● **EXTRACTED MATERIAL**
BEGIN
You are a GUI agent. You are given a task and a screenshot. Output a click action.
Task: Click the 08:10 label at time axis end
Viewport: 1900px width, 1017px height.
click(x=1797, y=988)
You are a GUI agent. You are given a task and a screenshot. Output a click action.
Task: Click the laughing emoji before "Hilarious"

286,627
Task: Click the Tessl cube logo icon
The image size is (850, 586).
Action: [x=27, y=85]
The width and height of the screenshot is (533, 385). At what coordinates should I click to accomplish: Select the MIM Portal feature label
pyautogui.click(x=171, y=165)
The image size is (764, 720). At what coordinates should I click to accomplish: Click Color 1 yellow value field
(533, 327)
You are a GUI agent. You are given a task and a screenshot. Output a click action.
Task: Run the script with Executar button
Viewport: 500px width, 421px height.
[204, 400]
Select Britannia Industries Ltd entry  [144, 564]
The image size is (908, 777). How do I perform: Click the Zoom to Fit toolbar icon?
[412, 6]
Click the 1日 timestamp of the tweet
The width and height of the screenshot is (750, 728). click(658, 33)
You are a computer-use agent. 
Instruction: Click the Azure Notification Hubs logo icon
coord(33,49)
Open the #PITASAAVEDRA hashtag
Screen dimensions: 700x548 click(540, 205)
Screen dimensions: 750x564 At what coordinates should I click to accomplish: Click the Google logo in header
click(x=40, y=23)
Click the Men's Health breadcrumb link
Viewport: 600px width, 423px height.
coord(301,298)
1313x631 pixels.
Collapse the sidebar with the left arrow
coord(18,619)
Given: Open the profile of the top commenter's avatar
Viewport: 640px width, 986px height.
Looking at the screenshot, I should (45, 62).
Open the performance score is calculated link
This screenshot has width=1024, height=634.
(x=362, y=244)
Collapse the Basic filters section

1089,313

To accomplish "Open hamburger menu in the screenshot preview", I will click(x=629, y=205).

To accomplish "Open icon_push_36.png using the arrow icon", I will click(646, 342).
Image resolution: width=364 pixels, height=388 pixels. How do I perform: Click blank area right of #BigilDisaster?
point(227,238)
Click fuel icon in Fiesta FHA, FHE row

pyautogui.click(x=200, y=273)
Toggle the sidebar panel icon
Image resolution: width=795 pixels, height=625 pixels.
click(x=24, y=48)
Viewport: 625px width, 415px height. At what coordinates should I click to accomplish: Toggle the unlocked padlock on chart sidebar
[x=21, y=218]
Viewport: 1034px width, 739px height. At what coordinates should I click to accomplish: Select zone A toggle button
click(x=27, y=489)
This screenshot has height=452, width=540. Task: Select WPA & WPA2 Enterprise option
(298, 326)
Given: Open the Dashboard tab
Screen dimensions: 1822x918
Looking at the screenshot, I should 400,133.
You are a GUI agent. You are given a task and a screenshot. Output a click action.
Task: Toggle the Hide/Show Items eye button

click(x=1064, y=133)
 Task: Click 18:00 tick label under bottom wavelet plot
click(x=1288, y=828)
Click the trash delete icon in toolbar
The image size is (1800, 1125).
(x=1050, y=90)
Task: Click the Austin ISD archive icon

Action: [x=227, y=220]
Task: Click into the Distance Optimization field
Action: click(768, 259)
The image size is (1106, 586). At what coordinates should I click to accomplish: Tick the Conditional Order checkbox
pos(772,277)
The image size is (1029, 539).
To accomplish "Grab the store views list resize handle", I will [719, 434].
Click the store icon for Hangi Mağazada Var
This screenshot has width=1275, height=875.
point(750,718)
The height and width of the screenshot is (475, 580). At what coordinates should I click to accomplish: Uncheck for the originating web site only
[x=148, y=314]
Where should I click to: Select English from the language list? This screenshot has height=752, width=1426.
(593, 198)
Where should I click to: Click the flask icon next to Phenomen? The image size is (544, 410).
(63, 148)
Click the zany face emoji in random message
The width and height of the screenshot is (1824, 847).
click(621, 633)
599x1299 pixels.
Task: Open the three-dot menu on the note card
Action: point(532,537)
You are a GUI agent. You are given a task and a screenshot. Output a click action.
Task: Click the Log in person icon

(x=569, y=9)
END
● **WHAT IS REQUIRED**
An exact copy of all the records is the expected answer.

● **WRITTEN ANSWER**
You are a GUI agent. You are given a task and a screenshot. Output a click action.
Task: Click the 08:10 label at time axis end
Viewport: 1900px width, 1017px height.
click(x=1797, y=988)
You are a GUI agent. You are given a task and a screenshot. Output a click action.
Task: Click the laughing emoji before "Hilarious"

286,627
Task: Click the Tessl cube logo icon
The image size is (850, 586).
Action: [x=27, y=85]
The width and height of the screenshot is (533, 385). At what coordinates should I click to accomplish: Select the MIM Portal feature label
pyautogui.click(x=171, y=165)
The image size is (764, 720). At what coordinates should I click to accomplish: Click Color 1 yellow value field
(533, 327)
You are a GUI agent. You are given a task and a screenshot. Output a click action.
Task: Run the script with Executar button
Viewport: 500px width, 421px height.
[204, 400]
Select Britannia Industries Ltd entry  [144, 564]
The image size is (908, 777). How do I perform: Click the Zoom to Fit toolbar icon?
[412, 6]
Click the 1日 timestamp of the tweet
The width and height of the screenshot is (750, 728). click(658, 33)
You are a computer-use agent. 
Instruction: Click the Azure Notification Hubs logo icon
coord(33,49)
Open the #PITASAAVEDRA hashtag
Screen dimensions: 700x548 click(540, 205)
Screen dimensions: 750x564 At what coordinates should I click to accomplish: Click the Google logo in header
click(x=40, y=23)
Click the Men's Health breadcrumb link
Viewport: 600px width, 423px height.
coord(301,298)
1313x631 pixels.
Collapse the sidebar with the left arrow
coord(18,619)
Given: Open the profile of the top commenter's avatar
Viewport: 640px width, 986px height.
Looking at the screenshot, I should (45, 62).
Open the performance score is calculated link
This screenshot has width=1024, height=634.
(x=362, y=244)
Collapse the Basic filters section

1089,313

To accomplish "Open hamburger menu in the screenshot preview", I will click(x=629, y=205).

To accomplish "Open icon_push_36.png using the arrow icon", I will click(646, 342).
Image resolution: width=364 pixels, height=388 pixels. How do I perform: Click blank area right of #BigilDisaster?
point(227,238)
Click fuel icon in Fiesta FHA, FHE row

pyautogui.click(x=200, y=273)
Toggle the sidebar panel icon
Image resolution: width=795 pixels, height=625 pixels.
click(x=24, y=48)
Viewport: 625px width, 415px height. At what coordinates should I click to accomplish: Toggle the unlocked padlock on chart sidebar
[x=21, y=218]
Viewport: 1034px width, 739px height. At what coordinates should I click to accomplish: Select zone A toggle button
click(x=27, y=489)
This screenshot has height=452, width=540. Task: Select WPA & WPA2 Enterprise option
(298, 326)
Given: Open the Dashboard tab
Screen dimensions: 1822x918
Looking at the screenshot, I should 400,133.
You are a GUI agent. You are given a task and a screenshot. Output a click action.
Task: Toggle the Hide/Show Items eye button

click(x=1064, y=133)
 Task: Click 18:00 tick label under bottom wavelet plot
click(x=1288, y=828)
Click the trash delete icon in toolbar
The image size is (1800, 1125).
(x=1050, y=90)
Task: Click the Austin ISD archive icon

Action: [x=227, y=220]
Task: Click into the Distance Optimization field
Action: click(768, 259)
The image size is (1106, 586). At what coordinates should I click to accomplish: Tick the Conditional Order checkbox
pos(772,277)
The image size is (1029, 539).
To accomplish "Grab the store views list resize handle", I will [719, 434].
Click the store icon for Hangi Mağazada Var
This screenshot has width=1275, height=875.
point(750,718)
The height and width of the screenshot is (475, 580). At what coordinates should I click to accomplish: Uncheck for the originating web site only
[x=148, y=314]
Where should I click to: Select English from the language list? This screenshot has height=752, width=1426.
(593, 198)
Where should I click to: Click the flask icon next to Phenomen? The image size is (544, 410).
(63, 148)
Click the zany face emoji in random message
The width and height of the screenshot is (1824, 847).
click(621, 633)
599x1299 pixels.
Task: Open the three-dot menu on the note card
Action: point(532,537)
You are a GUI agent. You are given a task and a screenshot. Output a click action.
Task: Click the Log in person icon

(x=569, y=9)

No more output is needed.